My theatre love persisted, and in my senior year our cast of “El Camino Real” (I played the old gypsy, mother of Esmeralda) climbed successive levels of competition to first place in the state of Illinois. Heady stuff! I then began a checkered undergraduate career -- three schools, three or four successive majors before graduation 20 years later -- in speech and theatre at the University of Illinois. “Read plays!” urged professors of acting classes. Fine! I would read plays! No one needed to twist my arm to make that happen! There were also technical classes, such as costume design, and challenging beginning work in directing. All the world may be a stage, but it’s just as true that the stage itself, wherever it is, is its own world, with its own language, traditions, and a history going back at least to ancient Greece. And I loved every aspect of it.

I’m getting to my point, truly I am. If I were younger, I would have gotten to it sooner, but at my age memories take up more and more of my conscious mental life.

Look up the phrase deus ex machina, if it is unfamiliar to you. The idea dates back to those early Greek and Roman dramatists and had originally a material reference. Even that long ago, you see, staging (think “production values”) was sometimes elaborate and complex. For example, marvelous machinery could bring a “god” down, unexpectedly, from on high, to thrill an audience and resolve dramatic action. Like all special effects, however, after a while it was no longer surprising and began to be seen instead as rather a cheap trick. Was the playwright unable to wrap up his plot no other way? Too bad!

As audiences, along with critics,  became more and more sophisticated, the term deus ex machina came to be more generally applied, as it is today, to any last-minute introduction of a new, often unconvincing character or development brought in near a story’s end to bring an otherwise hopeless mess to a tidy conclusion. Moderns use the phrase in literature discussions as well as in drama, and film criticism in our household is particularly scathing when we feel a scriptwriter or director has resorted to a deus ex machina resolution.

I approach my point ever more closely.

The now-familiar insomnia, waking not from but into a nightmare, recognizing inevitability but being unable to believe completely in what is clearly coming down the tracks – the overwhelming experience of the last two months and more – waking, that is, into a new world that has become frighteningly unreal, I thought in the dark of one recent morning of the deus ex machina, and my first thought was, isn’t that just what we need? There is no other way out, is there? We humans have made a horrid, irresolvable mess on our world stage, and no playwright on earth, no team of the wisest of world leaders can possible sort us out at this late stage. Not in my lifetime, surely.

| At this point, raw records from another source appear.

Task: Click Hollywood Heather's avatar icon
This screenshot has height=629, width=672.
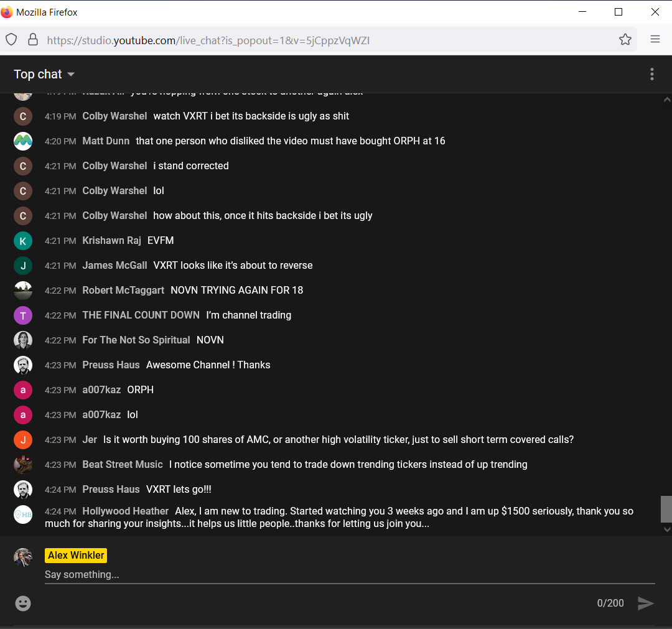Action: coord(23,515)
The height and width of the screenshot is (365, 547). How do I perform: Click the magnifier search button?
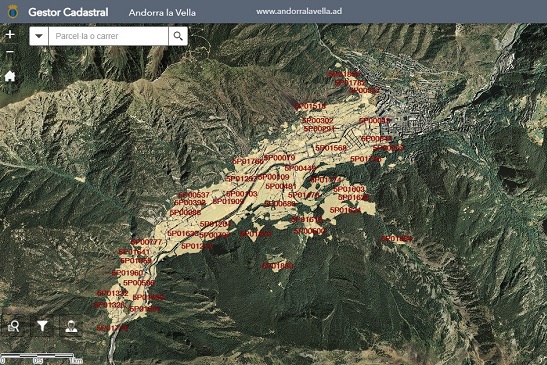pos(178,36)
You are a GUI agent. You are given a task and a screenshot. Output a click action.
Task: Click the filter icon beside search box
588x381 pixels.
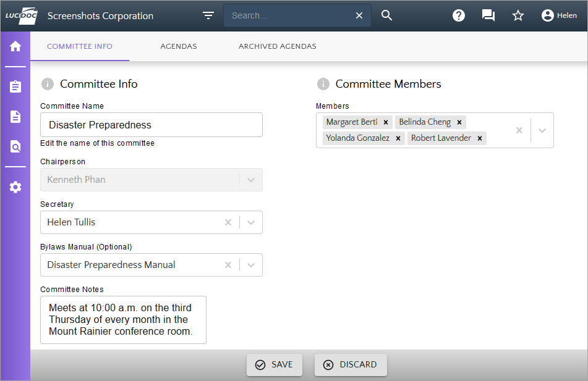208,15
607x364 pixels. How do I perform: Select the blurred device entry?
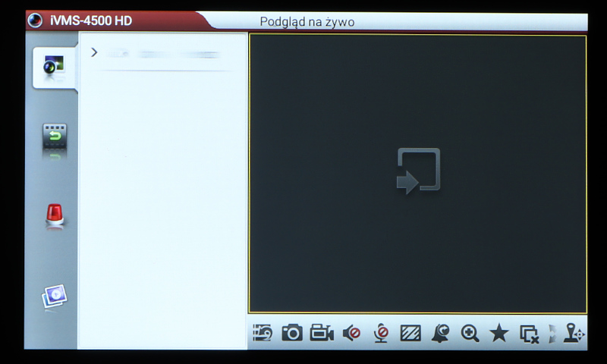click(163, 55)
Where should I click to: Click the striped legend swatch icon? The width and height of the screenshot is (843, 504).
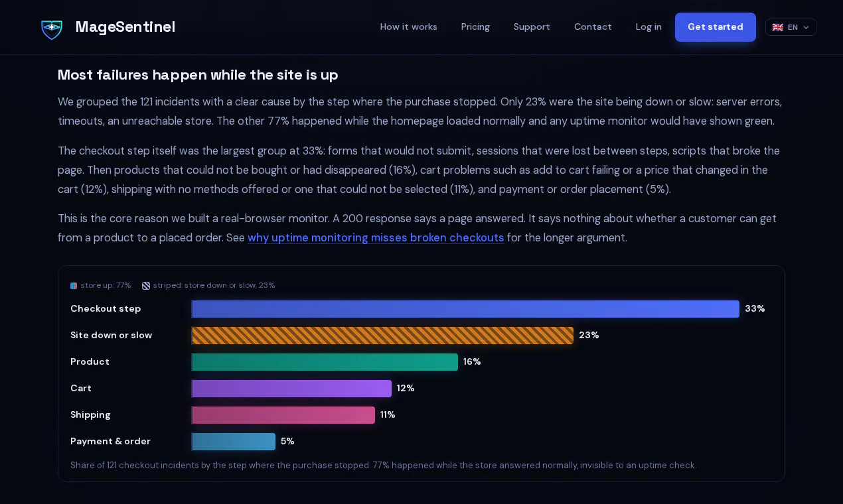tap(146, 286)
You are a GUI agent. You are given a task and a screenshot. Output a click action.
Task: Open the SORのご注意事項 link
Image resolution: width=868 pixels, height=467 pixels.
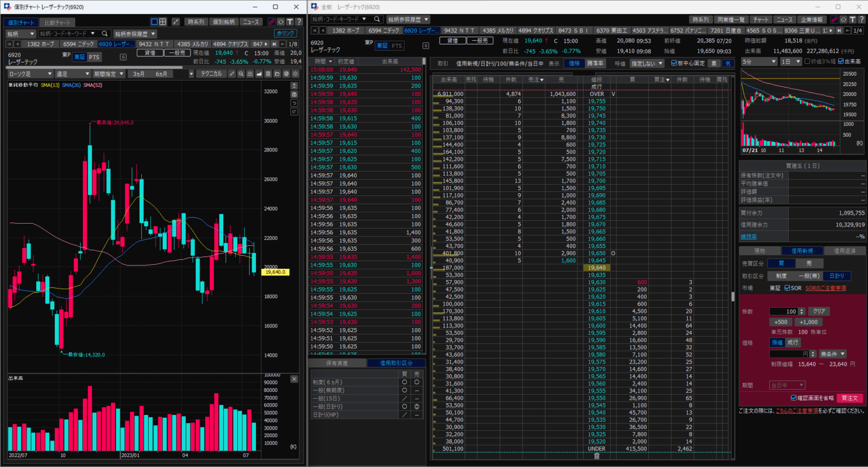(826, 288)
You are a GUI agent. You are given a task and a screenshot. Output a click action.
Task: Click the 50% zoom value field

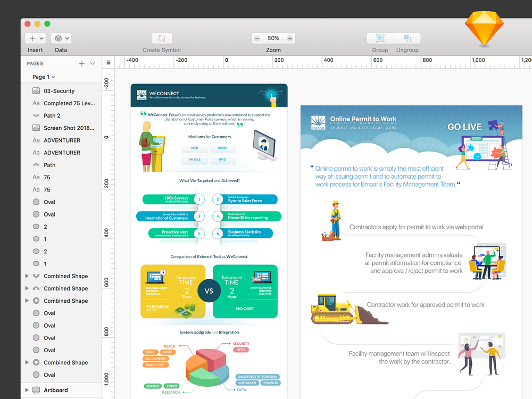pos(273,38)
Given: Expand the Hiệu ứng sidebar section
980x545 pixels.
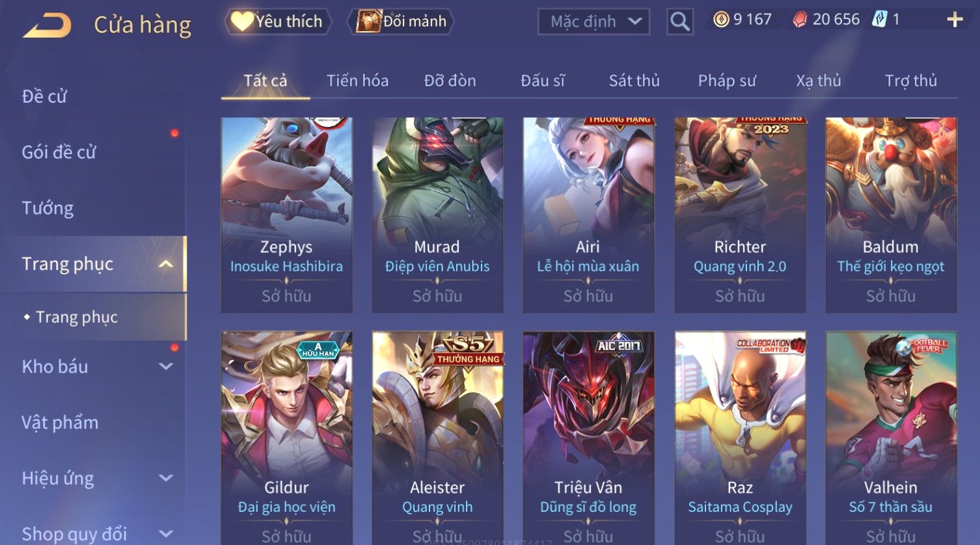Looking at the screenshot, I should tap(166, 479).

Quickly, however, a second thought followed: wasn’t it precisely the irresponsible longing for outside rescue . . . combined with the emergence of someone claiming to possess the godlike powers of a world rescuer . . . combined with a fearful audience desperately willing to believe, desperately longing . . . that brought us to this state?

No, we should not wish for it, and we should not allow the cheap trick to be put over on us. There is no way around this mess other than through it, and through it we must slog, one foot in front of the other.

Do you need a weatherman to tell you there will be storms ahead? Take an umbrella. Someone else is sure to need it if you don’t.